Originally posted at Naples Daily News by Brent Batten.
Filmmaker and author Dinesh D’Souza is no stranger to controversy.
Nor is the Florida Citizens Alliance, a local group that has taken on the Collier County School District over textbook selection.
The two will find common cause on Feb. 5, when D’Souza speaks at a fundraiser for the Alliance at the Ritz-Carlton Beach Resort.
D’Souza will talk about the state of education in America, a topic that fits with the agenda of the Alliance and his own recent works on American history.
He’ll tie education to current events and the onset of the second year of the presidency of Donald Trump.
“This is such a critical political moment.
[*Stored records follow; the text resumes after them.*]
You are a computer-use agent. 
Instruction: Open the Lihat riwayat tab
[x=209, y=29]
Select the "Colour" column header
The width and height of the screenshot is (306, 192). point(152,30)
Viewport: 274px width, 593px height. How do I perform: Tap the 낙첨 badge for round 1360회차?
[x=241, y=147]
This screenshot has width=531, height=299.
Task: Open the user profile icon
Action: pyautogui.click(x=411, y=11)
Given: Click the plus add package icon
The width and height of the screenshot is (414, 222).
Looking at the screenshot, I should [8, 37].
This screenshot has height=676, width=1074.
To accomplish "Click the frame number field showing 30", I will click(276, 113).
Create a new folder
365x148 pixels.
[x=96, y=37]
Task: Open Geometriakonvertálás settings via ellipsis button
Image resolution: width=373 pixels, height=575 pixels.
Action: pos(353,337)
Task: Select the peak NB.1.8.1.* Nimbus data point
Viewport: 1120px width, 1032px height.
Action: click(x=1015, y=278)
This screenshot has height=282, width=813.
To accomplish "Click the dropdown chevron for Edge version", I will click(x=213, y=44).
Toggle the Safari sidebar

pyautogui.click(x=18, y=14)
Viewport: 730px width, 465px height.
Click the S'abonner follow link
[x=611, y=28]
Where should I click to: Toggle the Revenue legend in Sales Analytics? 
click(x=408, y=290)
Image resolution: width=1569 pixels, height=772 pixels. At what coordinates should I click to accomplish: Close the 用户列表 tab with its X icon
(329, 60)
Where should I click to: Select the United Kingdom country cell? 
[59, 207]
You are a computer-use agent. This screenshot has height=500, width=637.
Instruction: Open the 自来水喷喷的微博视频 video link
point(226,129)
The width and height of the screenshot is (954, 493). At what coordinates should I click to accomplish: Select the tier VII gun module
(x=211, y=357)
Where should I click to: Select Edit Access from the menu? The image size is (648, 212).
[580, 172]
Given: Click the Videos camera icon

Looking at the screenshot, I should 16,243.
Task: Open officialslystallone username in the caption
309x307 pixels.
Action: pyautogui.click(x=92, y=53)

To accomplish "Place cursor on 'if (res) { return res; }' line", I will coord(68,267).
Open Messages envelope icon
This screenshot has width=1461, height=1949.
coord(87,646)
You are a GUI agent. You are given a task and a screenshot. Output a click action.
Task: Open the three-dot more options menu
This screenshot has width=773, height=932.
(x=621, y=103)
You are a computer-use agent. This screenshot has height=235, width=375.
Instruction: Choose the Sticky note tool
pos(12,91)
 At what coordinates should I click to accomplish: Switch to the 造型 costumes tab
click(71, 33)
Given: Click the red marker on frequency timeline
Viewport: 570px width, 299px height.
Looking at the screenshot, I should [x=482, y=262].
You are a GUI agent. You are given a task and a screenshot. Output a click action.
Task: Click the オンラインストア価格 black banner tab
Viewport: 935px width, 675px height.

So much is at stake, our political divide is so deep,” D’Souza said in an interview.
D’Souza’s work espouses conservative principles, and he takes a dim view of the Democratic Party and progressive movement.
But he acknowledges that Trump is at least partly responsible for the political divide. His rhetoric, labeling things he disagrees with as “fake news,” for example, adds heat to political exchanges.
“I come from the age of Ronald Reagan,” D’Souza said. Reagan often disagreed with then House Speaker Tip O’Neill, but, D’Souza said, “You could envision them having a beer together at the end of the day. That era is gone. I don’t like it. It’s not a good thing, but it’s in fact the moment we live in now.”
That divide manifests itself in education, he argues. “I have become quite concerned with the way education has become a tool of indoctrination. In a sense, that’s nothing new. But it has been aggressively deployed as a weapon against those who don’t go along.”
College protests and riots over guest speakers who don’t conform to politically correct thinking are just one example, he said. “There never had been a question of whether conservatives would be allowed on college campuses. They might be met with a loud reception, but …”
Increasingly, D’Souza said, school texts give an inaccurate view of American history.
“You get the idea America was a big, racist mess. That’s a laughable caricature. I want to talk about the story of American history and how that story has been twisted,” he said.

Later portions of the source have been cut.